Por Santi
Ortiz.
El
estudio de la Historia somete a ésta a un continuo proceso de revisión, ya que
siempre se pueden encontrar nuevas pruebas que cuestionen o maticen la versión
oficial que exista sobre un episodio o un determinado momento histórico. Esta
revisión legítima de los hechos nada tiene que ver con el llamado revisionismo
histórico, que pretende una alteración de la historia para adecuarla a los
intereses de los revisionistas.
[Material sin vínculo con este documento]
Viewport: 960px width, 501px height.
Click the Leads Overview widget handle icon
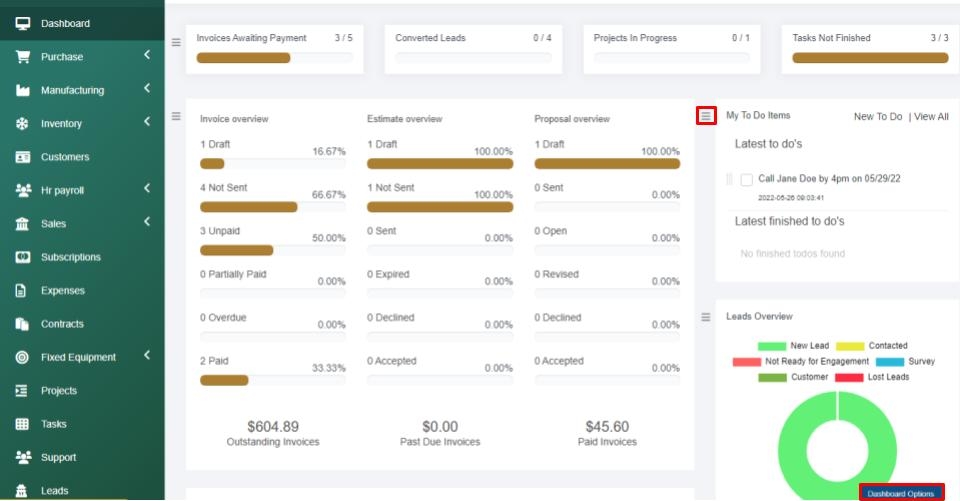(x=706, y=317)
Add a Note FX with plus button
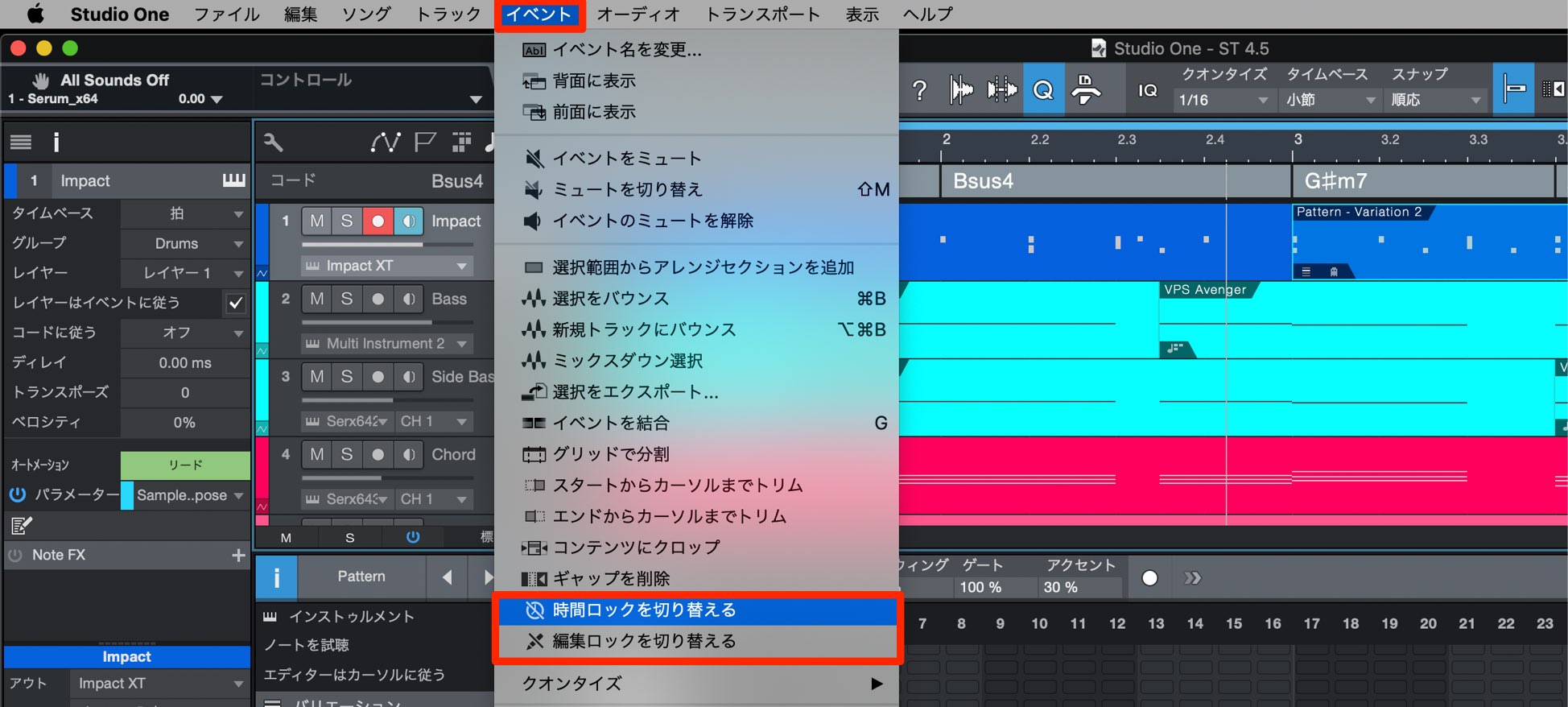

Este proceso es, en síntesis, una falsificación,
un burdo intento de manipular la historia, pues no pretende otra cosa que la
reescritura de los hechos negando los principios básicos relativos a la verdad
histórica correspondiente; esto es: el revisionismo histórico es un
negacionismo y un disfrazar el ayer de lo que nunca fue. Así, por ejemplo, está
el que niega el Holocausto nazi, pretendiendo desmentir que fue ordenado por
Hitler, que murieron seis millones de judíos y que se utilizaron cámaras de gas
para tan terrible cometido.
Lo
que yo he denominado “revisionismo gallista” no es más que una parcela de
revisionismo histórico que pretende conferir a Joselito –grandioso torero,
paradigma de afición a los toros, mente superdotada para la lidia, cumbre
cimera del toreo decimonónico, coprotagonista con Belmonte de la Edad de Oro
del Toreo, ideador y promotor de las plazas monumentales y sumo gestor del
toreo de su época– papeles que nunca ejerció ni nadie en su tiempo le atribuyó;
por ejemplo: el de tener la paternidad del toreo moderno.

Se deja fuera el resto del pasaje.